CHALLENGE =>
Reproduce the records word for word, from their first line through the line containing "point(731,526)", with both of those lines included.

AVAILABLE RECORDS =>
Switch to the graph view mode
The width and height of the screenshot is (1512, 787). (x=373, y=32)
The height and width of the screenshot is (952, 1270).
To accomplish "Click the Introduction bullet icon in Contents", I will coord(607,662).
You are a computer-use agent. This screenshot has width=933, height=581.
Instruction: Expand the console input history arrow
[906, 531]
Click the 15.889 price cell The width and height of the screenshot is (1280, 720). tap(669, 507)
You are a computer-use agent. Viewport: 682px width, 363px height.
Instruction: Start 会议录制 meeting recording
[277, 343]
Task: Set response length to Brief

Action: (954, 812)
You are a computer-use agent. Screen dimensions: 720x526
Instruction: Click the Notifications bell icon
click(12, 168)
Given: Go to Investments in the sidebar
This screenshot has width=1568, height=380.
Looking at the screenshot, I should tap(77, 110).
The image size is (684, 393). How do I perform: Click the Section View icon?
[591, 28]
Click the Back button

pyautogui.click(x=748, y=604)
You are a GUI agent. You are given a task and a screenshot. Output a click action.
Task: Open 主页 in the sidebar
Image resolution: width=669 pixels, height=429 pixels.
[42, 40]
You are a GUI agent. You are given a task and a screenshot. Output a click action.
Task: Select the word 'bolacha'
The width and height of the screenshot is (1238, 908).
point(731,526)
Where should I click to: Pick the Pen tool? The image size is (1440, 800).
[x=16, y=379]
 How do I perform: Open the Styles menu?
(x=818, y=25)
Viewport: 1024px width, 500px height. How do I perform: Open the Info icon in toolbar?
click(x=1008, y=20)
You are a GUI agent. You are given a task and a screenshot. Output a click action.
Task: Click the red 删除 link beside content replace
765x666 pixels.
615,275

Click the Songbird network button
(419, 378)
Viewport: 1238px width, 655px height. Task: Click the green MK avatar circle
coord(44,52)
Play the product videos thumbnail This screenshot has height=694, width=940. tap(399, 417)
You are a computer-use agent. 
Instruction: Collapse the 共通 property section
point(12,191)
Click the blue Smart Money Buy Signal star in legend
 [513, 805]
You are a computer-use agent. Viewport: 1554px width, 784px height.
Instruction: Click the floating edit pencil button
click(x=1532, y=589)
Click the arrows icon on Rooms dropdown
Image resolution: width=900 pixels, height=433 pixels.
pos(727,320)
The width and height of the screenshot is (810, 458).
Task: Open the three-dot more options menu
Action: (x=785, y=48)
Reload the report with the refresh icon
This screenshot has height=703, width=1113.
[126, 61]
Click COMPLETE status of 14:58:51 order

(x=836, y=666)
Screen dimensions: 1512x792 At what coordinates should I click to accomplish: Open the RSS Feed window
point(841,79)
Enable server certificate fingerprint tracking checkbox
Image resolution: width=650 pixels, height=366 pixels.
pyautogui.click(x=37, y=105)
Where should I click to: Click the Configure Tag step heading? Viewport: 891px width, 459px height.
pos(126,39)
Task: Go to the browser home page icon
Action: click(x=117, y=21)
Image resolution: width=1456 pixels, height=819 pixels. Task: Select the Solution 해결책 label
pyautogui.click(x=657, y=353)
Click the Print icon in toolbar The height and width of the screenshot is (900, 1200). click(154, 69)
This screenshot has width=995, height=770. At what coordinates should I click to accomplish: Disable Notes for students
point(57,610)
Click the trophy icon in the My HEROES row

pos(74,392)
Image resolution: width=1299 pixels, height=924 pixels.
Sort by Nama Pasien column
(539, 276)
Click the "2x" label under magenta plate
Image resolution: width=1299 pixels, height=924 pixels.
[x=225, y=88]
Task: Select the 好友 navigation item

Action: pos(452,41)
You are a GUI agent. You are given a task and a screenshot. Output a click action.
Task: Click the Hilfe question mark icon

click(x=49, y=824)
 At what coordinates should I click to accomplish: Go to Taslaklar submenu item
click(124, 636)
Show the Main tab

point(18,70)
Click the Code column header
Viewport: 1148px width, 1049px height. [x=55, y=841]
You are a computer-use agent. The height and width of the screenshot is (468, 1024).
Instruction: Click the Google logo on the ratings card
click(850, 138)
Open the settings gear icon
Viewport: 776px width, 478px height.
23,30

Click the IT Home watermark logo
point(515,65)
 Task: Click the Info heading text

ANSWER BELOW =>
Switch to the graph view mode
The width and height of the screenshot is (1512, 787). (x=373, y=32)
The height and width of the screenshot is (952, 1270).
To accomplish "Click the Introduction bullet icon in Contents", I will coord(607,662).
You are a computer-use agent. This screenshot has width=933, height=581.
Instruction: Expand the console input history arrow
[906, 531]
Click the 15.889 price cell The width and height of the screenshot is (1280, 720). tap(669, 507)
You are a computer-use agent. Viewport: 682px width, 363px height.
Instruction: Start 会议录制 meeting recording
[277, 343]
Task: Set response length to Brief

Action: (954, 812)
You are a computer-use agent. Screen dimensions: 720x526
Instruction: Click the Notifications bell icon
click(12, 168)
Given: Go to Investments in the sidebar
This screenshot has width=1568, height=380.
Looking at the screenshot, I should tap(77, 110).
The image size is (684, 393). How do I perform: Click the Section View icon?
[591, 28]
Click the Back button

pyautogui.click(x=748, y=604)
You are a GUI agent. You are given a task and a screenshot. Output a click action.
Task: Open 主页 in the sidebar
Image resolution: width=669 pixels, height=429 pixels.
[42, 40]
You are a GUI agent. You are given a task and a screenshot. Output a click action.
Task: Select the word 'bolacha'
The width and height of the screenshot is (1238, 908).
point(731,526)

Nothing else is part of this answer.